ABOUT THIS TASK. Only the lines from the beginning of the data below through the line containing "559x542 pixels." belong in the response, each copied exactly.

————

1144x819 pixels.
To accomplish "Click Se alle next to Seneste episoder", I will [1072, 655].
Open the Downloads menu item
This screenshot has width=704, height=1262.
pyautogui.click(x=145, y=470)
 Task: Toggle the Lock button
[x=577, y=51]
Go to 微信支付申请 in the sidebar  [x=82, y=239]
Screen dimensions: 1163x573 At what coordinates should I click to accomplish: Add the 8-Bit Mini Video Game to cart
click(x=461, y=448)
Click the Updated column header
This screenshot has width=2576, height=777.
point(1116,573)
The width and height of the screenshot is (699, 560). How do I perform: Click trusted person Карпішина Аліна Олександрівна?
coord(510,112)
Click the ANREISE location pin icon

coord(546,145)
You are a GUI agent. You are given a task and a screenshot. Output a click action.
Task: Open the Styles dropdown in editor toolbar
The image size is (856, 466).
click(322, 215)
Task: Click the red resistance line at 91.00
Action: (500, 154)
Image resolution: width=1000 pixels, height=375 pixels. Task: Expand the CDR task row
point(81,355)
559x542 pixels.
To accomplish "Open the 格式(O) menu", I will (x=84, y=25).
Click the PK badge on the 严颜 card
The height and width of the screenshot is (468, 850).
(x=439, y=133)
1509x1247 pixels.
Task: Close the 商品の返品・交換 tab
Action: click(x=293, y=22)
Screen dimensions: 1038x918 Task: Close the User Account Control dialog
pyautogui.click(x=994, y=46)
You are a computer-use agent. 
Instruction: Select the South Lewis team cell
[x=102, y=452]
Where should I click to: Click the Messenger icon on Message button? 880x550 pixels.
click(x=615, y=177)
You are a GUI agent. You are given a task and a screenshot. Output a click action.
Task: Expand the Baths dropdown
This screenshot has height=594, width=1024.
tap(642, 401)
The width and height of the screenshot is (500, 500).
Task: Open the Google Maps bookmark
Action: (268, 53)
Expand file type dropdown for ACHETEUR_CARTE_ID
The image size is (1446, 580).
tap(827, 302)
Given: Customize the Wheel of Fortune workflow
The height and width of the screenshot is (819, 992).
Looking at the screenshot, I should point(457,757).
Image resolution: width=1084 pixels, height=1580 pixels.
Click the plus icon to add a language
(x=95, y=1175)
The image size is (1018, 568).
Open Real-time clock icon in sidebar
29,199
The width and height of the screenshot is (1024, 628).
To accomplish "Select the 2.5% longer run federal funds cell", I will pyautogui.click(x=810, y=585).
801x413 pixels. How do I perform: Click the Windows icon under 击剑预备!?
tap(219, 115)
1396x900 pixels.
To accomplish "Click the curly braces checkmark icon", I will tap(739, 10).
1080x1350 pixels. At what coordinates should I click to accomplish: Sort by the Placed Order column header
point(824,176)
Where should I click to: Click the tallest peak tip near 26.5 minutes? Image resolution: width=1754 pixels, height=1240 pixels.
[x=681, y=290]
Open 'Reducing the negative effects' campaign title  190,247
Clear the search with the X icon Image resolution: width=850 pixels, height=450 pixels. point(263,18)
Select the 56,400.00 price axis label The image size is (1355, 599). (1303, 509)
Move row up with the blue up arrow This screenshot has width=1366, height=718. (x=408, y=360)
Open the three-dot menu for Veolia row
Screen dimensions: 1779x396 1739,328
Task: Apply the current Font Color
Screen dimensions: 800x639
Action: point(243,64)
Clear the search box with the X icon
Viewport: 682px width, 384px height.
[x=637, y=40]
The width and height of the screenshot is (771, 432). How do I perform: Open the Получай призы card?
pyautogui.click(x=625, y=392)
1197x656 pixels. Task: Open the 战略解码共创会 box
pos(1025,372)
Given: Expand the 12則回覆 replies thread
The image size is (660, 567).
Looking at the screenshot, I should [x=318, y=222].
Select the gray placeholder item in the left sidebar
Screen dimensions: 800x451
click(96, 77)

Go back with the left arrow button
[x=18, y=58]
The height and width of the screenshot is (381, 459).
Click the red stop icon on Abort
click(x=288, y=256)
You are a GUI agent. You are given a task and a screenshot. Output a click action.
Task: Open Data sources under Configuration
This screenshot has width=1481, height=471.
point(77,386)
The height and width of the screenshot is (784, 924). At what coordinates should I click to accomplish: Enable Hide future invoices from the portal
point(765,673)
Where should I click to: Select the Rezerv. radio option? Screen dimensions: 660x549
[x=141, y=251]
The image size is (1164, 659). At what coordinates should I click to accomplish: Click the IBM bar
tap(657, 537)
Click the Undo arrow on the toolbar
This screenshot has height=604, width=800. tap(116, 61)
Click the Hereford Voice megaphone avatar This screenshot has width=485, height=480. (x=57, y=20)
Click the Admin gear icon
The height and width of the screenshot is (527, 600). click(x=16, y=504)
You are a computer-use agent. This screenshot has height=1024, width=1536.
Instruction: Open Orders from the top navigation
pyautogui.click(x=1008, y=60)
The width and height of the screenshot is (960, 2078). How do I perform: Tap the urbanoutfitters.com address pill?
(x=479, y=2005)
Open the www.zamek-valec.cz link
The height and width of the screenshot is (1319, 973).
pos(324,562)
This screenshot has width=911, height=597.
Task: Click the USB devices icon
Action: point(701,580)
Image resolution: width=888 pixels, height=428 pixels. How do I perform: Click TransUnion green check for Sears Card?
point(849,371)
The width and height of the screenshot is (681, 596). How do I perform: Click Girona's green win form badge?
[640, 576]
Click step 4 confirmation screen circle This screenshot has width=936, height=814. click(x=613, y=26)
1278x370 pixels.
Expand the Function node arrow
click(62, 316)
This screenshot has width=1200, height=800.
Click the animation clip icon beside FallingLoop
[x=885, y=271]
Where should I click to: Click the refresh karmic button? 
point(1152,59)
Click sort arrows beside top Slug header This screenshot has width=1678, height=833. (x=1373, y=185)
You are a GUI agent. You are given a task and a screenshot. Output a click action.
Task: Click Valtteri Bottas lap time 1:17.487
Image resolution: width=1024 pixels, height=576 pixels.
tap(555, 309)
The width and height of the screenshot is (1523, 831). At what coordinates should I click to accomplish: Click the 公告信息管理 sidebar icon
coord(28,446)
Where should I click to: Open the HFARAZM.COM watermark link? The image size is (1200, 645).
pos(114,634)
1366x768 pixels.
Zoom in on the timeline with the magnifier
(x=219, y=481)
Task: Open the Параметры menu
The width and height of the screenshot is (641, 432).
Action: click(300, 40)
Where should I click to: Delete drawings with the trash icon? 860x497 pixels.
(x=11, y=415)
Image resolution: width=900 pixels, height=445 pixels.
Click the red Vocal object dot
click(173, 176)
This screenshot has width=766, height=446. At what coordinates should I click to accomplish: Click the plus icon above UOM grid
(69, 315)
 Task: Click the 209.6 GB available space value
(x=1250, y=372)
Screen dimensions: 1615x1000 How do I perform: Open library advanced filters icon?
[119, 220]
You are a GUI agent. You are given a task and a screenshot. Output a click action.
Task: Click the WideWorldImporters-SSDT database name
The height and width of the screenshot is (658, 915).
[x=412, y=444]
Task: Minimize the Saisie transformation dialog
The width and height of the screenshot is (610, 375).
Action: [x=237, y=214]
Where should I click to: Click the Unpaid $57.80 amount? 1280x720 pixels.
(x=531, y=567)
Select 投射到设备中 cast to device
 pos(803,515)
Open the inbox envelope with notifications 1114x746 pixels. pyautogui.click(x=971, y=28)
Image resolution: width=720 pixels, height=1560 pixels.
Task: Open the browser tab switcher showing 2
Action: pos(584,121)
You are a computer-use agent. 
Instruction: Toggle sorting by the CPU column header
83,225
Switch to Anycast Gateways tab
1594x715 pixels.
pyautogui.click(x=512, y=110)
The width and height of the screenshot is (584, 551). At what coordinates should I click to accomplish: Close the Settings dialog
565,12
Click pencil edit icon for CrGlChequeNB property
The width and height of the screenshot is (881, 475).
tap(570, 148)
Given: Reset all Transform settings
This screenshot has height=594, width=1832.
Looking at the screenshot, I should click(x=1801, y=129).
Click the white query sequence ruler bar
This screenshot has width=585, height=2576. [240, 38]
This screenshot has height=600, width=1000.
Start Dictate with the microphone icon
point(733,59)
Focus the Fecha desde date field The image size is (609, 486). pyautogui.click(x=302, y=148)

————

EXERCISE RESPONSE.
1144x819 pixels.
To accomplish "Click Se alle next to Seneste episoder", I will [1072, 655].
Open the Downloads menu item
This screenshot has width=704, height=1262.
pyautogui.click(x=145, y=470)
 Task: Toggle the Lock button
[x=577, y=51]
Go to 微信支付申请 in the sidebar  [x=82, y=239]
Screen dimensions: 1163x573 At what coordinates should I click to accomplish: Add the 8-Bit Mini Video Game to cart
click(x=461, y=448)
Click the Updated column header
This screenshot has width=2576, height=777.
point(1116,573)
The width and height of the screenshot is (699, 560). How do I perform: Click trusted person Карпішина Аліна Олександрівна?
coord(510,112)
Click the ANREISE location pin icon

coord(546,145)
You are a GUI agent. You are given a task and a screenshot. Output a click action.
Task: Open the Styles dropdown in editor toolbar
The image size is (856, 466).
click(322, 215)
Task: Click the red resistance line at 91.00
Action: (500, 154)
Image resolution: width=1000 pixels, height=375 pixels. Task: Expand the CDR task row
point(81,355)
559x542 pixels.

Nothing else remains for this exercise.